───── GIVEN RECORDS ─────

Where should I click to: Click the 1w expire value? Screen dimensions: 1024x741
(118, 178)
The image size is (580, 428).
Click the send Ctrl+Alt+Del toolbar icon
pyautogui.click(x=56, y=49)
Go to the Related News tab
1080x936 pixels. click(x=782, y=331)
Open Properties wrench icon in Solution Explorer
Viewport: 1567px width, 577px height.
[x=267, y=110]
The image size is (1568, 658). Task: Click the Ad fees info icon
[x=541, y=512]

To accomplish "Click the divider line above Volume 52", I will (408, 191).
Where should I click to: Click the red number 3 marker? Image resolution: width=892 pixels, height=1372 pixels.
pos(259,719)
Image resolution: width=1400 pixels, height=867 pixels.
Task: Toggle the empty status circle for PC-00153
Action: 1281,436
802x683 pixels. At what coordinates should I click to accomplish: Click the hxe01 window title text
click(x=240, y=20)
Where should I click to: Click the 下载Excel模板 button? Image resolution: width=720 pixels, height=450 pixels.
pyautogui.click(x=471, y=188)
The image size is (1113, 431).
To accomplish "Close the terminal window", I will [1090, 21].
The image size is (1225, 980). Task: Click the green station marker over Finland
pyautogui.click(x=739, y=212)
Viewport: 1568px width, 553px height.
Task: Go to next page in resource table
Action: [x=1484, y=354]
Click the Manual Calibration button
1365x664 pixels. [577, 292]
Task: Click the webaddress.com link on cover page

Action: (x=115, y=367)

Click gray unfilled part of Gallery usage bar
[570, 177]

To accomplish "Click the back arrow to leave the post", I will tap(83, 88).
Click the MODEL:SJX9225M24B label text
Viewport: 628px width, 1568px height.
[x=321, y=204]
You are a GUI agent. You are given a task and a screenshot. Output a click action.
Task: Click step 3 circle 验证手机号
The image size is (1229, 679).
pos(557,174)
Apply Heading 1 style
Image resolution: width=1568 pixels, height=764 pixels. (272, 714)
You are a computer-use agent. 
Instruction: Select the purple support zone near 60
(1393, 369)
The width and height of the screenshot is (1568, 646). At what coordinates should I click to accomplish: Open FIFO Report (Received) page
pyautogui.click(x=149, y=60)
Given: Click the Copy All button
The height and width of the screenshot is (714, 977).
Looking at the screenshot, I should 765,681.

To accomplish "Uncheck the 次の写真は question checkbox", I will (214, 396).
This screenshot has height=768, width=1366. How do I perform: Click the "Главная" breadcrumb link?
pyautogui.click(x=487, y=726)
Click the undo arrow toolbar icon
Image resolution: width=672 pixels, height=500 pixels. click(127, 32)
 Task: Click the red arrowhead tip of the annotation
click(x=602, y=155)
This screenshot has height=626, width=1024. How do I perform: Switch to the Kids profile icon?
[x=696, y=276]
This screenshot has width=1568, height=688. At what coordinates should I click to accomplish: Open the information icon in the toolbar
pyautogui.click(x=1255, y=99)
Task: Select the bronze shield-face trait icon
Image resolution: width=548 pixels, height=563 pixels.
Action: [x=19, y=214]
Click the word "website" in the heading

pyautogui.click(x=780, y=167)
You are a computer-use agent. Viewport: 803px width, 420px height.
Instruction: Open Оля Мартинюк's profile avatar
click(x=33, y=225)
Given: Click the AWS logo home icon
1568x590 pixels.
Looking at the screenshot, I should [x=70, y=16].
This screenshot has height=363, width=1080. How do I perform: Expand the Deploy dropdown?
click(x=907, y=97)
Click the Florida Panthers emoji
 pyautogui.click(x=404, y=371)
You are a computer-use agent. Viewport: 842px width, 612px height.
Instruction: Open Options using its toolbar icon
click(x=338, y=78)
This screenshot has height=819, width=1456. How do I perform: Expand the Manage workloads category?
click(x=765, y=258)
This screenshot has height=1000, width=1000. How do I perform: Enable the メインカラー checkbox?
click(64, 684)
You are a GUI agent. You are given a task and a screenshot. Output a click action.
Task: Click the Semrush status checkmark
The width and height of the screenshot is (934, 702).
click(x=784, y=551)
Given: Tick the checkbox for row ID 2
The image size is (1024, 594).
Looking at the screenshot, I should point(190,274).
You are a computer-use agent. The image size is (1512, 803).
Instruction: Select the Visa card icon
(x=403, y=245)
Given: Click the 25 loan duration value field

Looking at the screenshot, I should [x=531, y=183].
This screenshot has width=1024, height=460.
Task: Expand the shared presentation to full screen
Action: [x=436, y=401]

─────

PROMPT –
Repeat each record word for word. Do not leave any out.

RESULT OF THIS EXERCISE –
Where should I click to: Click the 1w expire value? Screen dimensions: 1024x741
(118, 178)
The image size is (580, 428).
Click the send Ctrl+Alt+Del toolbar icon
pyautogui.click(x=56, y=49)
Go to the Related News tab
1080x936 pixels. click(x=782, y=331)
Open Properties wrench icon in Solution Explorer
Viewport: 1567px width, 577px height.
[x=267, y=110]
The image size is (1568, 658). Task: Click the Ad fees info icon
[x=541, y=512]

To accomplish "Click the divider line above Volume 52", I will (408, 191).
Where should I click to: Click the red number 3 marker? Image resolution: width=892 pixels, height=1372 pixels.
pos(259,719)
Image resolution: width=1400 pixels, height=867 pixels.
Task: Toggle the empty status circle for PC-00153
Action: 1281,436
802x683 pixels. At what coordinates should I click to accomplish: Click the hxe01 window title text
click(x=240, y=20)
Where should I click to: Click the 下载Excel模板 button? Image resolution: width=720 pixels, height=450 pixels.
pyautogui.click(x=471, y=188)
The image size is (1113, 431).
To accomplish "Close the terminal window", I will [1090, 21].
The image size is (1225, 980). Task: Click the green station marker over Finland
pyautogui.click(x=739, y=212)
Viewport: 1568px width, 553px height.
Task: Go to next page in resource table
Action: [x=1484, y=354]
Click the Manual Calibration button
1365x664 pixels. [577, 292]
Task: Click the webaddress.com link on cover page

Action: (x=115, y=367)

Click gray unfilled part of Gallery usage bar
[570, 177]

To accomplish "Click the back arrow to leave the post", I will tap(83, 88).
Click the MODEL:SJX9225M24B label text
Viewport: 628px width, 1568px height.
[x=321, y=204]
You are a GUI agent. You are given a task and a screenshot. Output a click action.
Task: Click step 3 circle 验证手机号
The image size is (1229, 679).
pos(557,174)
Apply Heading 1 style
Image resolution: width=1568 pixels, height=764 pixels. (272, 714)
You are a computer-use agent. 
Instruction: Select the purple support zone near 60
(1393, 369)
The width and height of the screenshot is (1568, 646). At what coordinates should I click to accomplish: Open FIFO Report (Received) page
pyautogui.click(x=149, y=60)
Given: Click the Copy All button
The height and width of the screenshot is (714, 977).
Looking at the screenshot, I should 765,681.

To accomplish "Uncheck the 次の写真は question checkbox", I will (214, 396).
This screenshot has height=768, width=1366. How do I perform: Click the "Главная" breadcrumb link?
pyautogui.click(x=487, y=726)
Click the undo arrow toolbar icon
Image resolution: width=672 pixels, height=500 pixels. click(127, 32)
 Task: Click the red arrowhead tip of the annotation
click(x=602, y=155)
This screenshot has height=626, width=1024. How do I perform: Switch to the Kids profile icon?
[x=696, y=276]
This screenshot has width=1568, height=688. At what coordinates should I click to accomplish: Open the information icon in the toolbar
pyautogui.click(x=1255, y=99)
Task: Select the bronze shield-face trait icon
Image resolution: width=548 pixels, height=563 pixels.
Action: [x=19, y=214]
Click the word "website" in the heading

pyautogui.click(x=780, y=167)
You are a computer-use agent. Viewport: 803px width, 420px height.
Instruction: Open Оля Мартинюк's profile avatar
click(x=33, y=225)
Given: Click the AWS logo home icon
1568x590 pixels.
Looking at the screenshot, I should [x=70, y=16].
This screenshot has height=363, width=1080. How do I perform: Expand the Deploy dropdown?
click(x=907, y=97)
Click the Florida Panthers emoji
 pyautogui.click(x=404, y=371)
You are a computer-use agent. Viewport: 842px width, 612px height.
Instruction: Open Options using its toolbar icon
click(x=338, y=78)
This screenshot has height=819, width=1456. How do I perform: Expand the Manage workloads category?
click(x=765, y=258)
This screenshot has height=1000, width=1000. How do I perform: Enable the メインカラー checkbox?
click(64, 684)
You are a GUI agent. You are given a task and a screenshot. Output a click action.
Task: Click the Semrush status checkmark
The width and height of the screenshot is (934, 702).
click(x=784, y=551)
Given: Tick the checkbox for row ID 2
The image size is (1024, 594).
Looking at the screenshot, I should point(190,274).
You are a computer-use agent. The image size is (1512, 803).
Instruction: Select the Visa card icon
(x=403, y=245)
Given: Click the 25 loan duration value field

Looking at the screenshot, I should [x=531, y=183].
This screenshot has width=1024, height=460.
Task: Expand the shared presentation to full screen
Action: [x=436, y=401]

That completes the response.